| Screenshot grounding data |
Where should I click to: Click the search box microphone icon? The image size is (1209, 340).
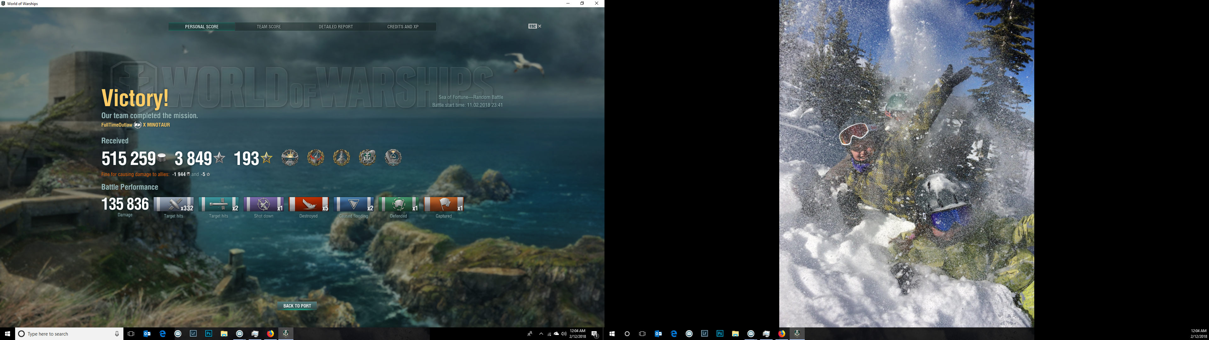[117, 334]
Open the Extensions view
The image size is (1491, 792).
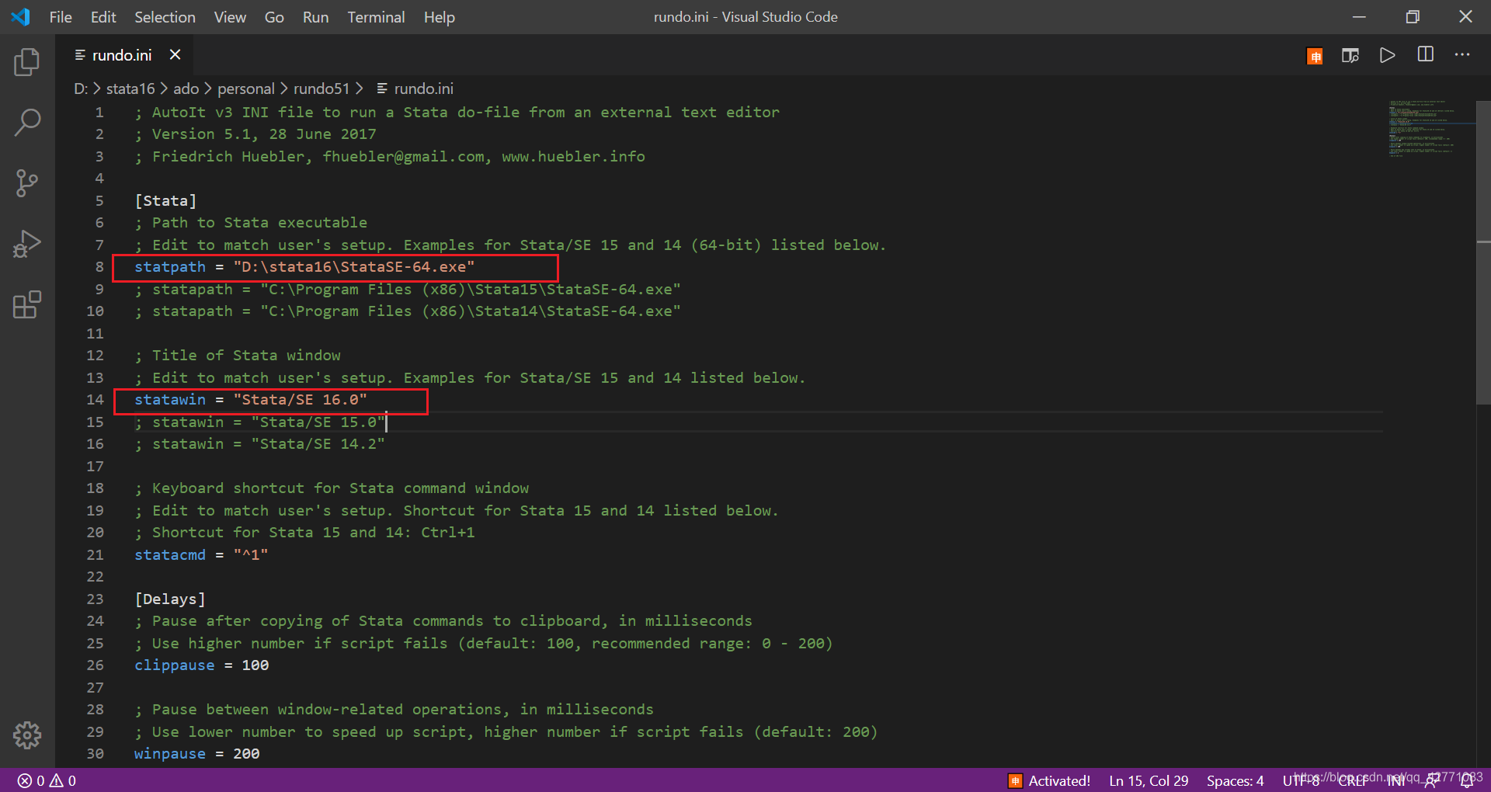[x=27, y=304]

| The task |
Copy the data exactly. Pictures do not belong in the copy.

| Reply to the exercise |
Where should I click to: Click the search box microphone icon? The image size is (1209, 340).
[117, 334]
Open the Extensions view
The image size is (1491, 792).
[x=27, y=304]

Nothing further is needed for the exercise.